The school confirmed Sunday that Muschamp fired offensive coordinator Brent Pease and offensive line coach Tim Davis less than 24 hours after the Gators (4-8) completed their first losing season since 1979.
Muschamp dismissed Pease and Davis a day after a humbling, 37-7 loss to rival Florida State.
The moves had been expected for weeks, as the losses mounted and it became clear Muschamp would revamp his offense. Pease and Davis spent the last two years in Gainesville.
Pease and Davis were the primary scapegoats for a dismal season that included a dreadful offense and the worst loss in school history. The Gators finished the season ranked 112th in total offense. Florida managed just 279 yards in a 26-20 loss to lower-division Georgia Southern on Nov. 23 and then 193 against the Seminoles.
"They are both good football coaches and even better people," Muschamp said in a statement. "There have been a lot of unfortunate circumstances this year, but that is part of the game sometimes. I want to thank each of them for their contributions to the program both on and off the field."
Florida's offense was ravaged by injuries, losing quarterback Jeff Driskel, running back Matt Jones, receiver Andre Debose and three offensive tackles for the season. Backup quarterback Tyler Murphy also missed the final three games with a sprained throwing shoulder, leaving third-stringer Skyler Mornhinweg to start.
The injuries surely were a viable excuse for this season, but they can't be blamed for Florida's offense being ranked in the triple digits for three consecutive years.
"I know we came up short of our ultimate goal, but I will carry on knowing I gained valuable friendships and relationships during my time here," Pease said in a statement.
He replaced Charlie Weis after six years at Boise State, choosing Florida over Alabama — a decision he surely regrets now.
Pease was saddled with a first-year starting quarterback in 2012 (Driskel), a bungling offensive line and few, if any, playmakers. And the team's receivers coach resigned at the beginning of fall practice. Still, the Gators won 11 games last season and earned a spot in the Sugar Bowl.
Pease's second year was supposed to be better.
But Driskel (broken leg) and Jones (knee) went down early in the season, joining Debose (knee) and right tackle Chaz Green (labrum) on the sideline.
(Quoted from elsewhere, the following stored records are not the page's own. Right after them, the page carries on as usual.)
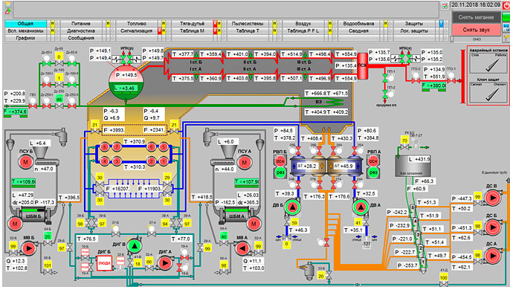510x287 pixels.
Task: Open the Топливо tab
Action: (137, 24)
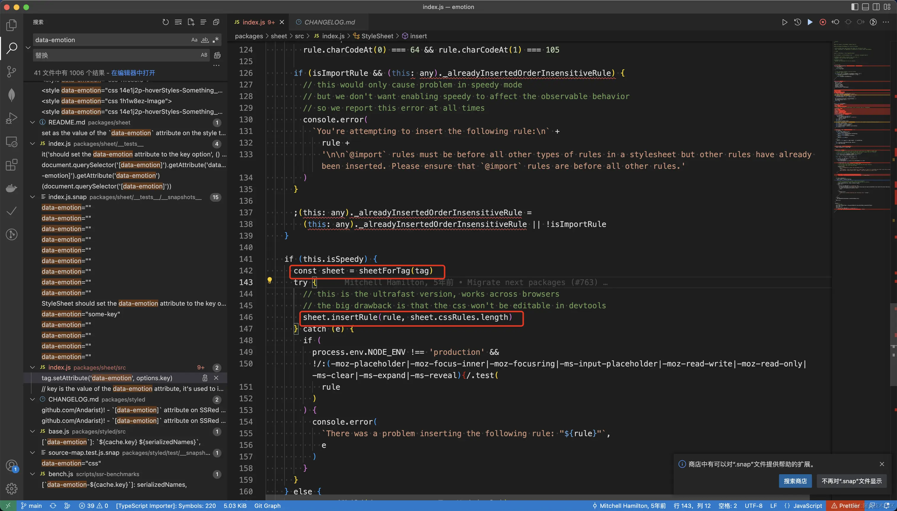897x511 pixels.
Task: Open the Source Control view
Action: click(12, 71)
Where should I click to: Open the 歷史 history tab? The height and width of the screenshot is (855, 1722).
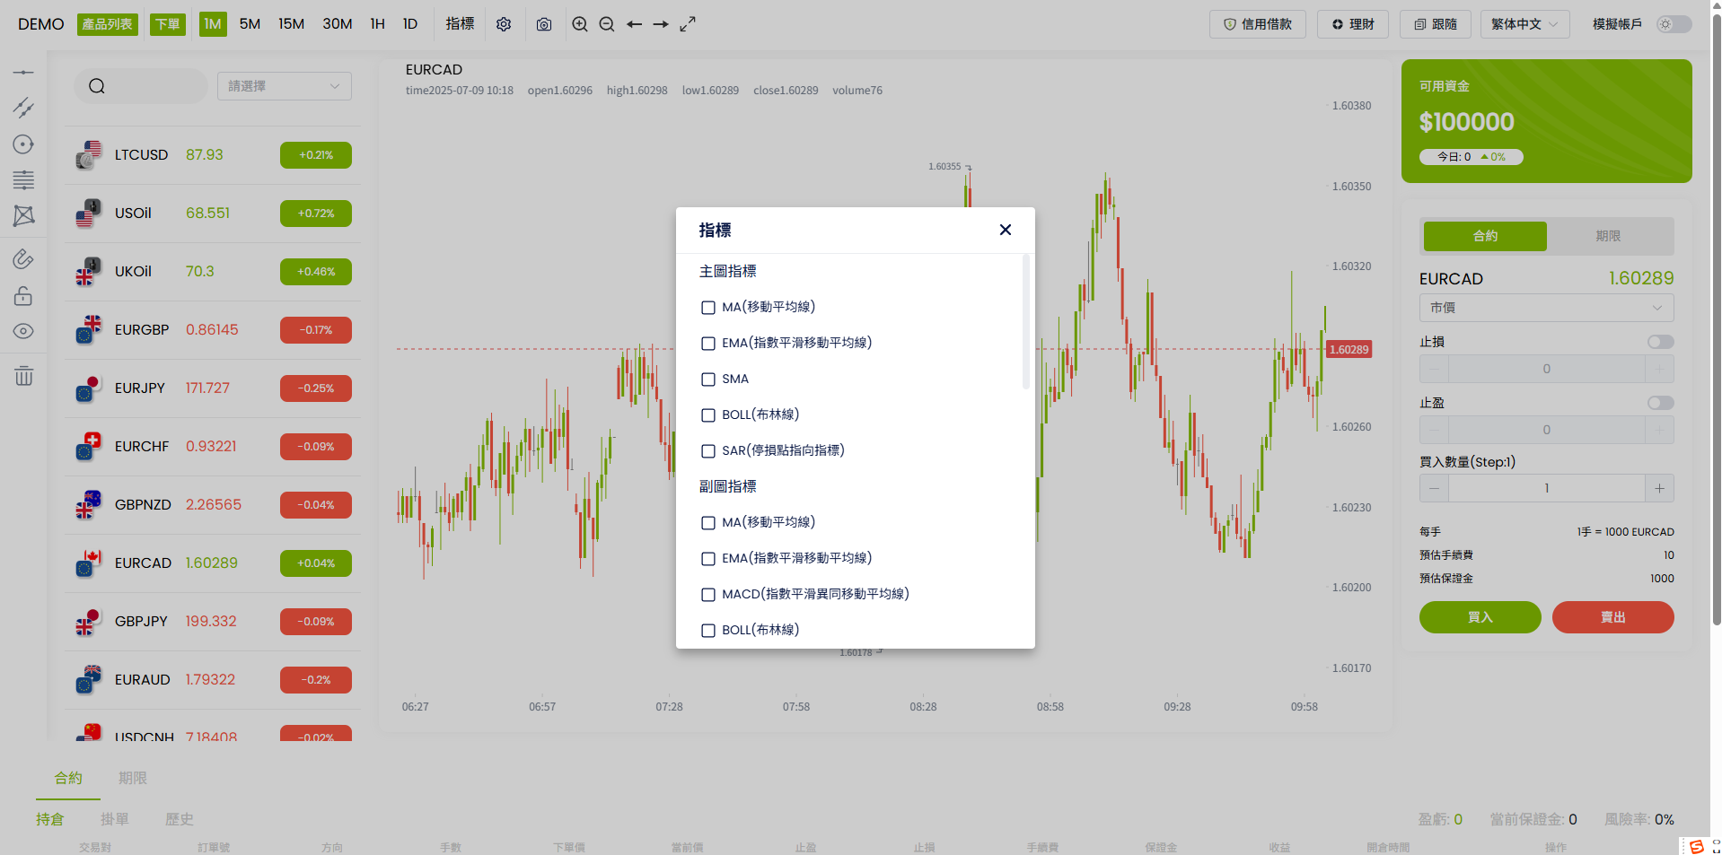[x=180, y=819]
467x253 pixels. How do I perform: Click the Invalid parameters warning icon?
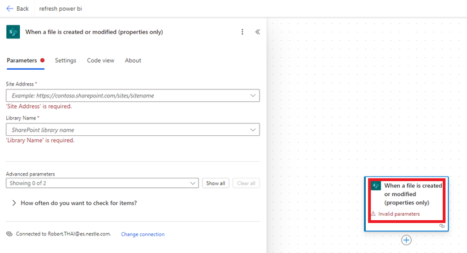[373, 214]
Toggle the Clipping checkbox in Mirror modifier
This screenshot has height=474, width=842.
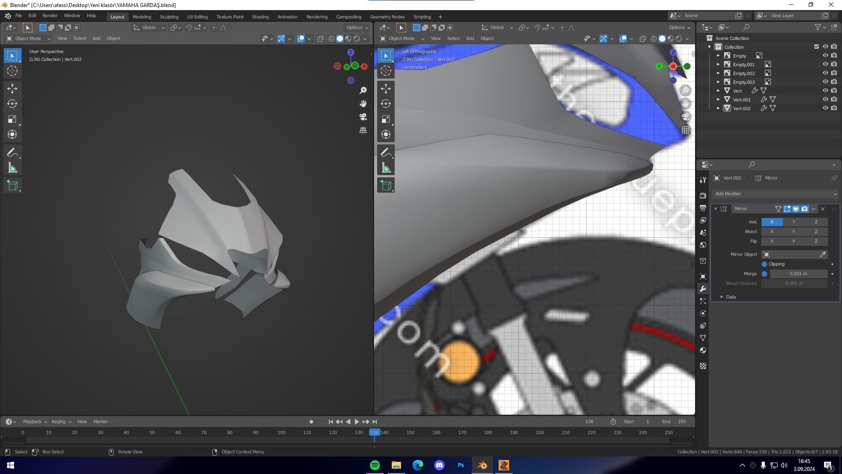[764, 264]
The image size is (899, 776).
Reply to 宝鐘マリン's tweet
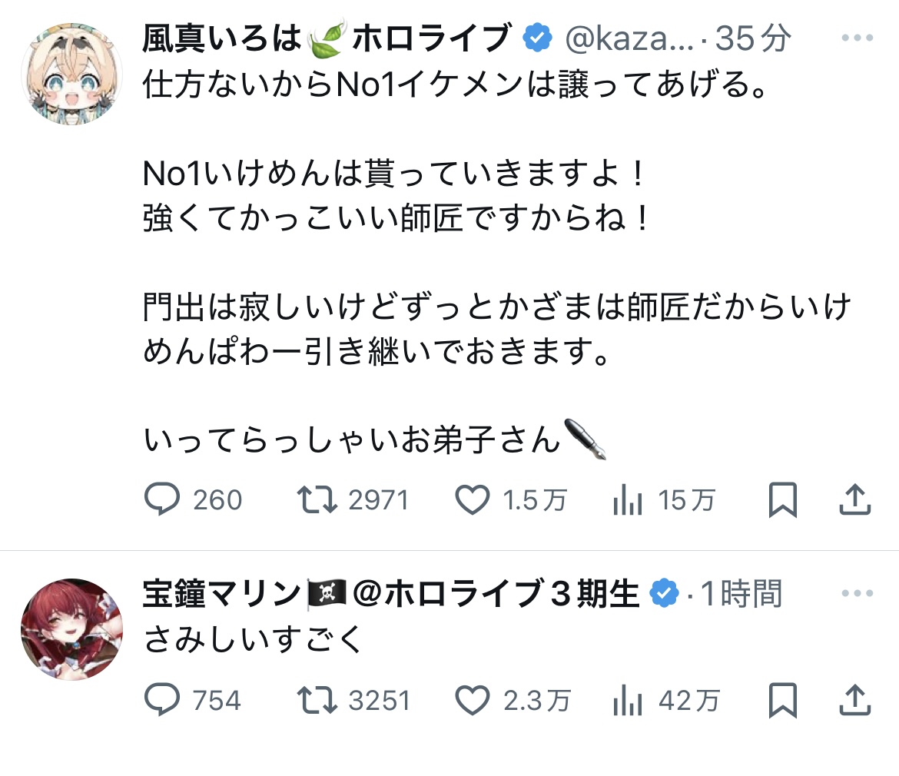[x=163, y=700]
So Pease was stuck calling plays with a third-string quarterback down the stretch.
And it surely didn't help that Pease spent two years running the kind of offense Muschamp wanted — a run-heavy, try-to-wear-defenses-down style that leads to close games and leaves little margin for error.
The offensive line was the biggest problem the last two years, allowing 66 sacks during Davis' tenure.
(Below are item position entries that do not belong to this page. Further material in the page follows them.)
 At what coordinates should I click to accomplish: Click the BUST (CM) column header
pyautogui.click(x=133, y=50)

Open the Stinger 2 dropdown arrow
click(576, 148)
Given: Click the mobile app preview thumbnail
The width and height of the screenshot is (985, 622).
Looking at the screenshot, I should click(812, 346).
"I think Will is a really good self-evaluator," athletic director Jeremy Foley said Saturday. "He can look in the mirror and isn't afraid to take responsibility for what's happened. ... We look at ourselves and how we get better. Not just sit here and say, 'Yeah, we've got a bunch of injuries, we'll be fine.' That better not be our attitude. It better be our attitude to reevaluate every single facet of what we're doing and get this thing fixed.
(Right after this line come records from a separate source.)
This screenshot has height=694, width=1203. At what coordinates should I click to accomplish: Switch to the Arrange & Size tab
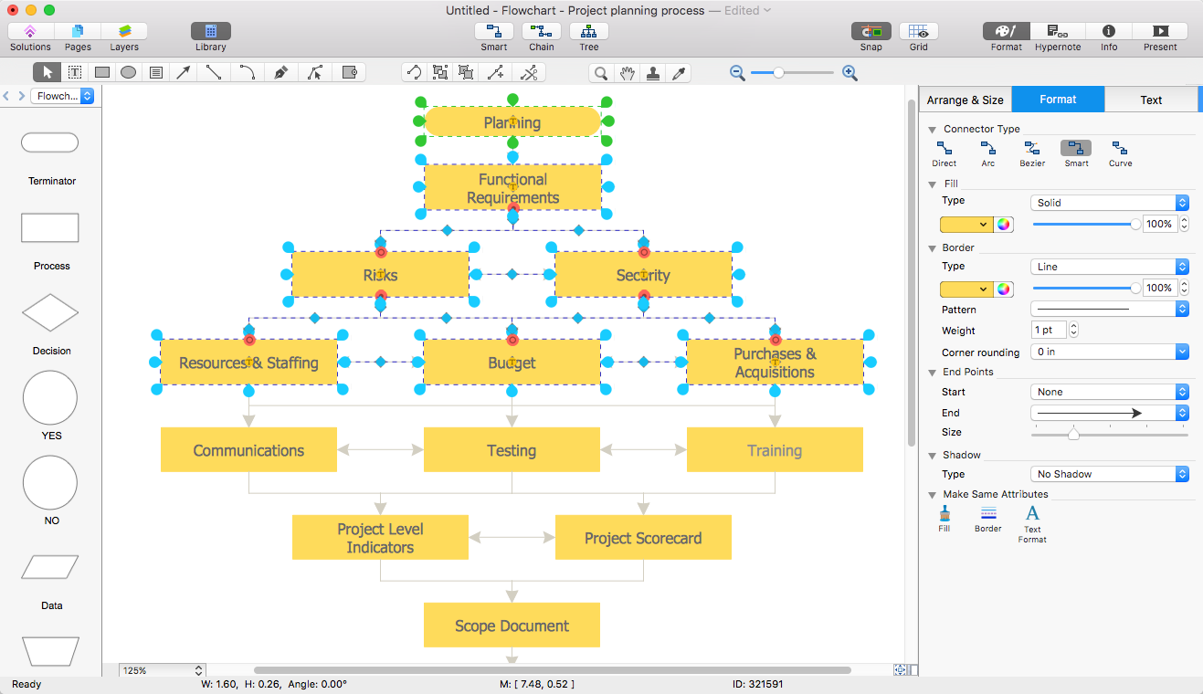[x=965, y=100]
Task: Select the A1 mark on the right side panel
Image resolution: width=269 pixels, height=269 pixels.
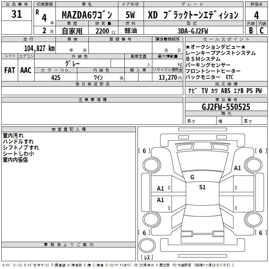Action: pos(238,168)
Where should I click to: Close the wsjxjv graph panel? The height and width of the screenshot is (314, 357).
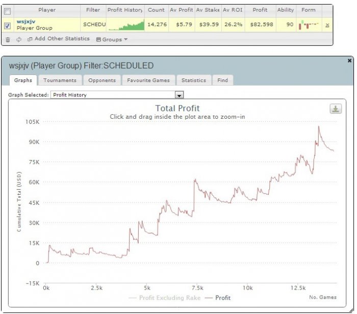pos(349,61)

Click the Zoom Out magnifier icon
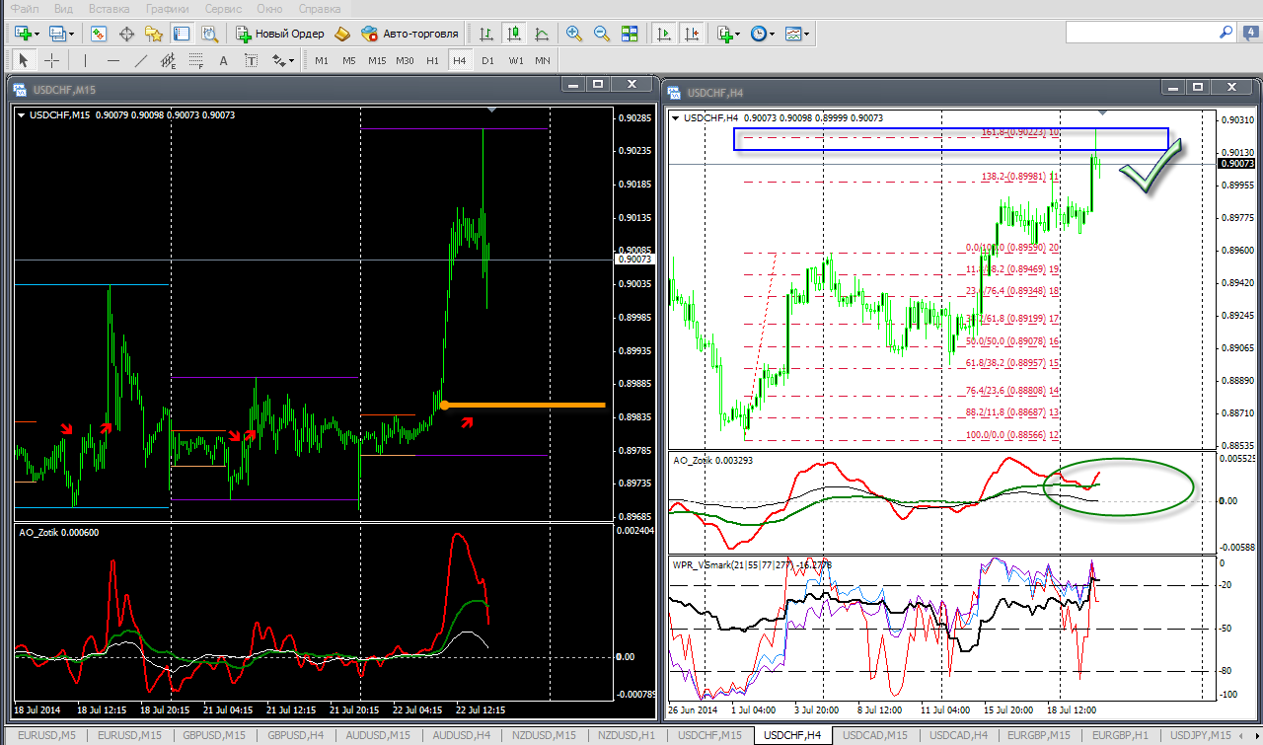pyautogui.click(x=602, y=34)
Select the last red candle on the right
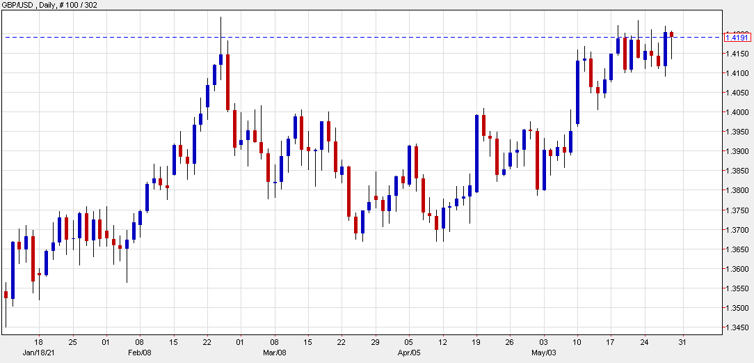 672,33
"Yeah, it stinks. It stinks for every Gator fan. This season has been no fun because we care."
Florida owes Pease about $1.2 million for the remaining two years on his contract. It's unclear what direction Muschamp will go with his third offensive coordinator in four years, but the better question is what will the offense look like after the change.
"We need to take a look at ourselves schematically with what we're doing," Muschamp said Saturday. "There have been some things that have happened that are very difficult to overcome, but schematically there's no question we need to take a look at ourselves. ... I'm willing to do what we need to do to score points and win games."